## Activity
The copy must match the data below line for line and contain no images.

[Input data]

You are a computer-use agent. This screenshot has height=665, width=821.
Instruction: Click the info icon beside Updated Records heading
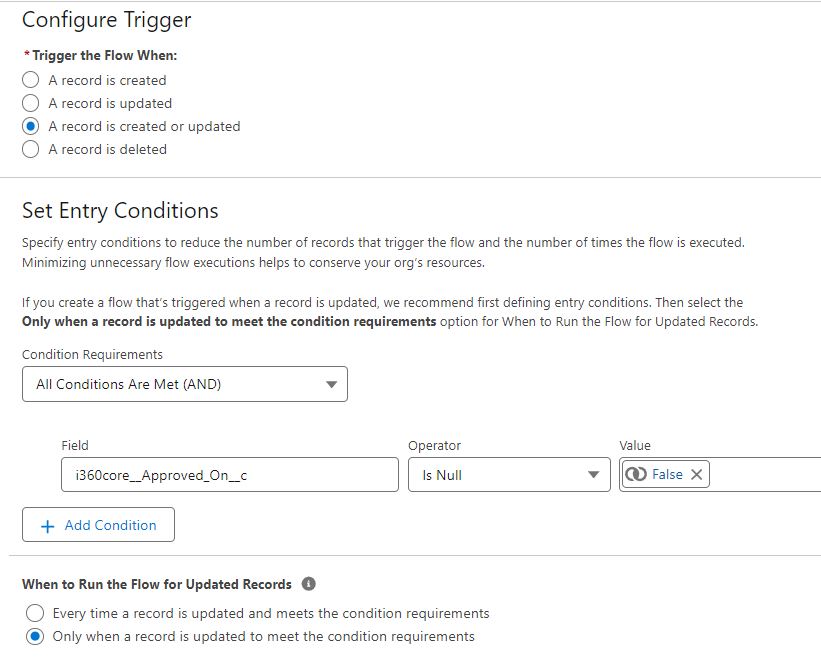[x=308, y=584]
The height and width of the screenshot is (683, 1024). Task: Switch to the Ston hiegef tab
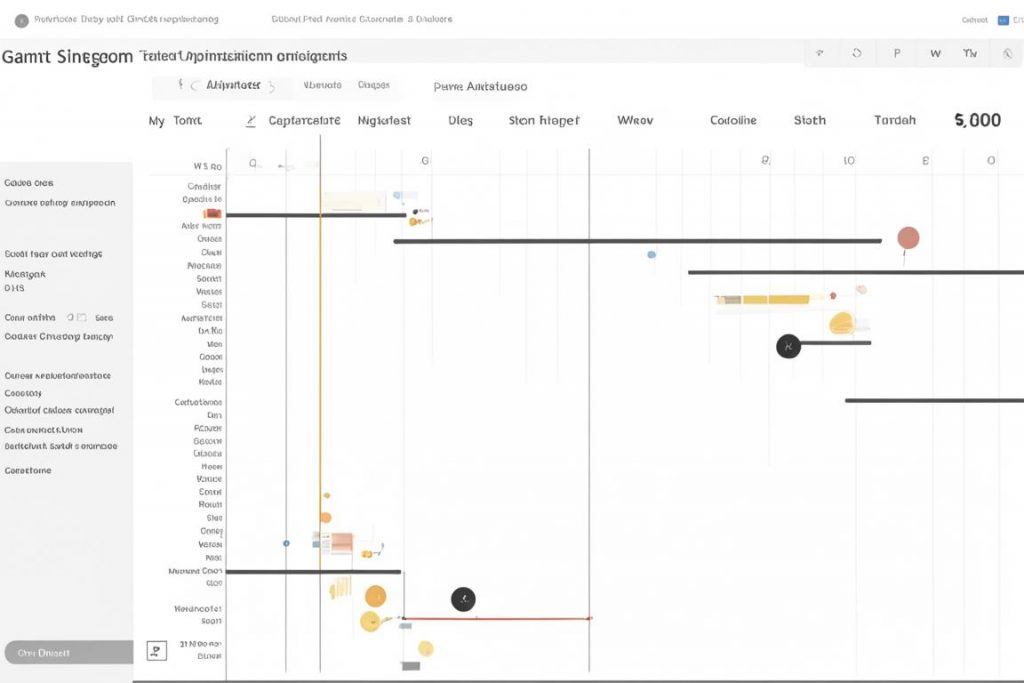[543, 121]
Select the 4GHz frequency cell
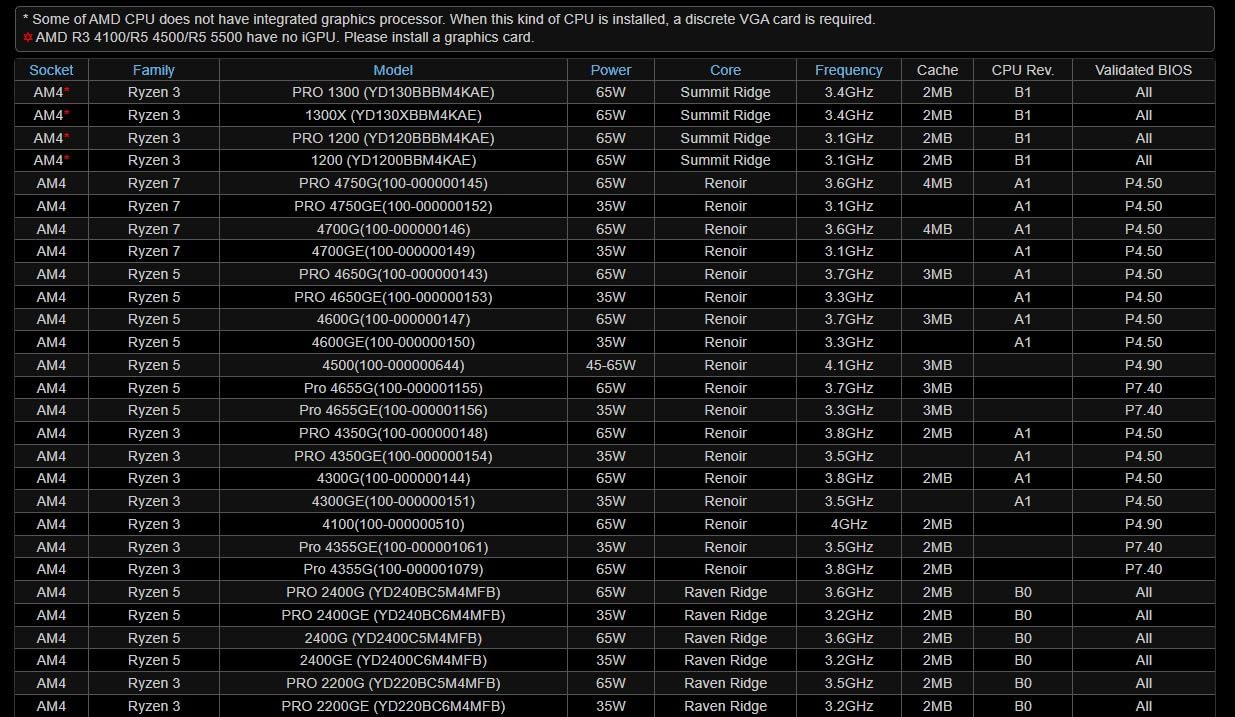Image resolution: width=1235 pixels, height=717 pixels. click(848, 524)
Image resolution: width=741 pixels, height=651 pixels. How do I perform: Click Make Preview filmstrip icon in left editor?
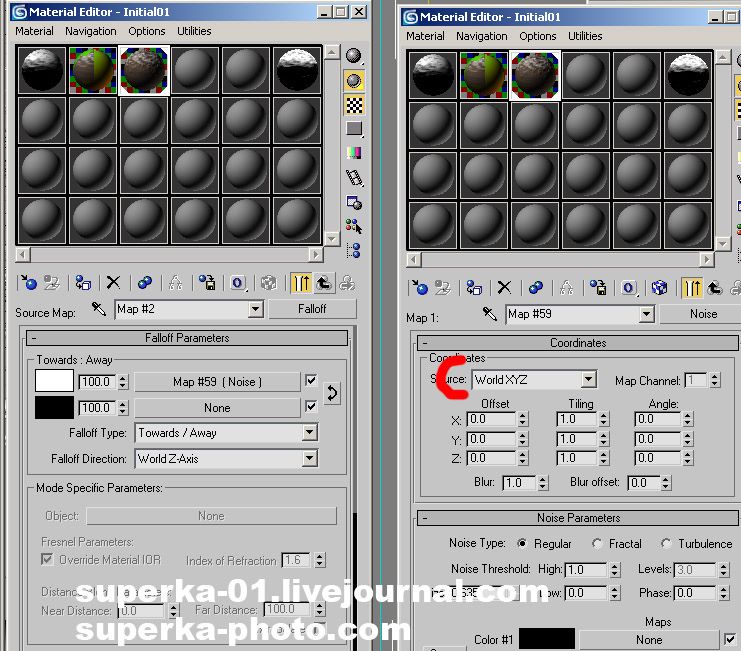pos(354,177)

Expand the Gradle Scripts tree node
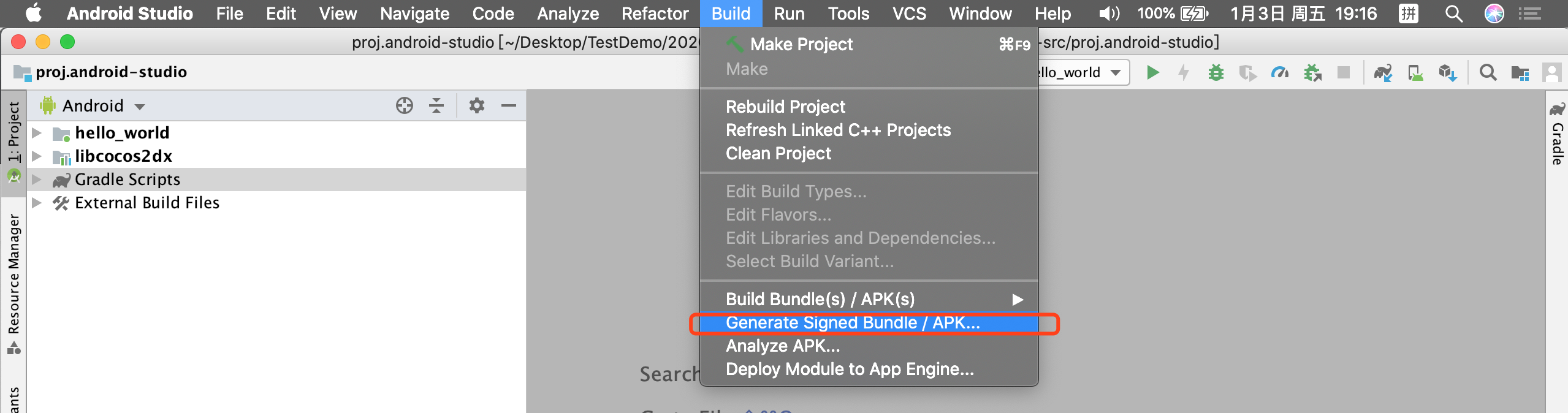point(37,180)
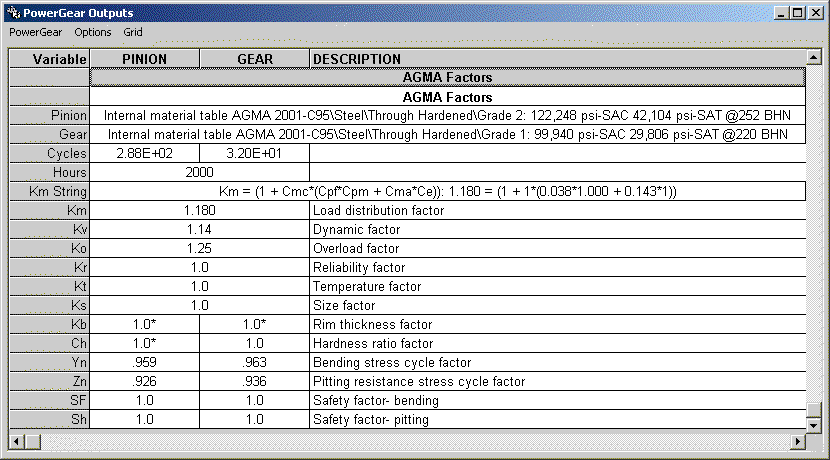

[/Input data]

## Exercise output
You are a computer-use agent. This screenshot has height=665, width=821.
Instruction: Click the info icon beside Updated Records heading
[x=308, y=584]
The height and width of the screenshot is (683, 1024). Task: Switch to the Ston hiegef tab
[543, 121]
Select the 4GHz frequency cell
Image resolution: width=1235 pixels, height=717 pixels. click(848, 524)
Image resolution: width=741 pixels, height=651 pixels. How do I perform: Click Make Preview filmstrip icon in left editor?
pos(354,177)

Expand the Gradle Scripts tree node
point(37,180)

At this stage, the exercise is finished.